Raven’s Run 5

It was April. Ayatollah Kohmeni had a few months left to live, and no one had yet heard of Osama ben Ladin. There were still two Germanies, two Berlins, and a wall; I had had my dealings with that wall a few years earlier, in uniform, when the cold war was even colder. If my guest went with me to Europe, I could show her around.

The wind tore a handful of salt water off the crest of a wave and threw it into my face. It got my attention, and the next fifteen minutes were devoted to reefing down. By the time I got back to the wheel, Wahini was moving under half of her canvas and laboring heavily. I had to pay her off another point to ease her motion, and that put Bermuda still further off our course.

          *          *         *

Six hours later, Bermuda was out of the question.

I had tried. I had spent an exhausting night fighting to windward, first on one tack, then another, but it was no use.  Wahini was never meant to slug it out to windward.

When the watery sun came up, it found me huddled in oilskins, with Wahini plunging into rising waves. Northward, the stars faded to a clear blue day, but in the direction of Bermuda the sky was black with the oncoming storm. Once there was proper light to see, the ocean was a white froth on every side.

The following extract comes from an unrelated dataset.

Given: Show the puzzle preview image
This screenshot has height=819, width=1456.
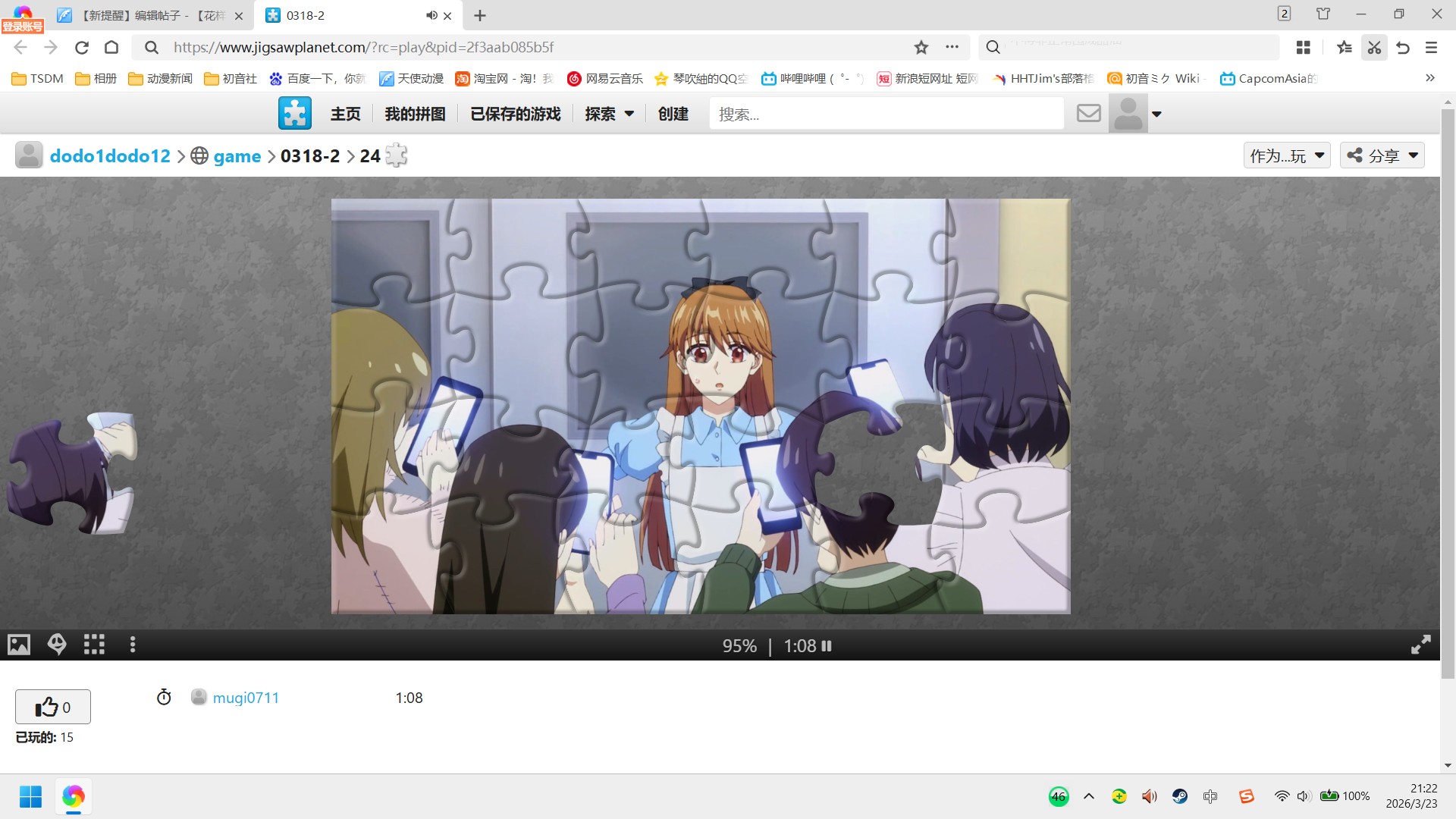Looking at the screenshot, I should [19, 645].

I sheeted the mizzen flat, shook the reefs out of the mainsail and furled it properly, then spun the wheel. On a new course due eastward, toward Europe again, with only jib and mizzen drawing, Wahini’s motion was easier. I watched her on her new course for a few minutes, then went below.

*****

As I explained earlier this month in A Writing Life, Raven’s Run was written in the early 90s about events which purportedly took place in 1989. I added the first paragraph above during a recent rewrite. In 1989 I hadn’t heard of Osama ben Ladin.

The origin of Raven’s Run was ironic.  After a long time of unsuccessfully trying to market science fiction and fantasy, I decided to write something contemporary to make a sale. Raven’s Run was the result.  When I sent it to the agent I was using at the time, he praised it highly, then said that he couldn’t sell it because the bottom had completely fallen out of the market for that kind of fiction. My luck!

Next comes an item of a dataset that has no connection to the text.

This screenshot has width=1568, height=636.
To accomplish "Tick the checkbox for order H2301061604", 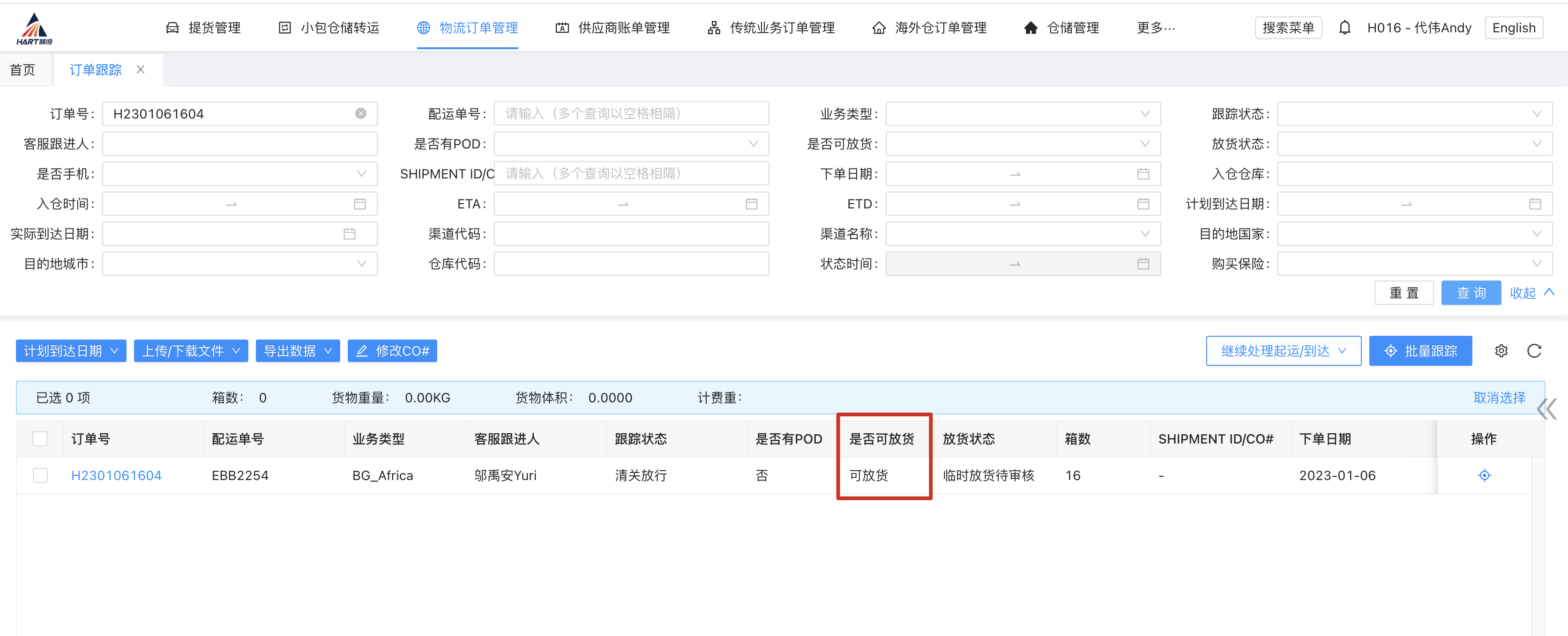I will point(40,475).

The story is tied to its era. It could not take place in today’s cell phone and Google Earth world, nor in the Eurozone. Ian Gunn fits his times because he was written during his times – after the cold war but before 9/11, an era fraught with danger, but also full of hope. Raven’s Run was designed to be the first in a series.

The events of the story simply would not have occurred the same way today that they did in 1989. There is no way it could be rewritten as if it took place in 2016. Instead I made a few small changes, like the first paragraph above and the prolog, which will allow me to treat it as a recent historical novel.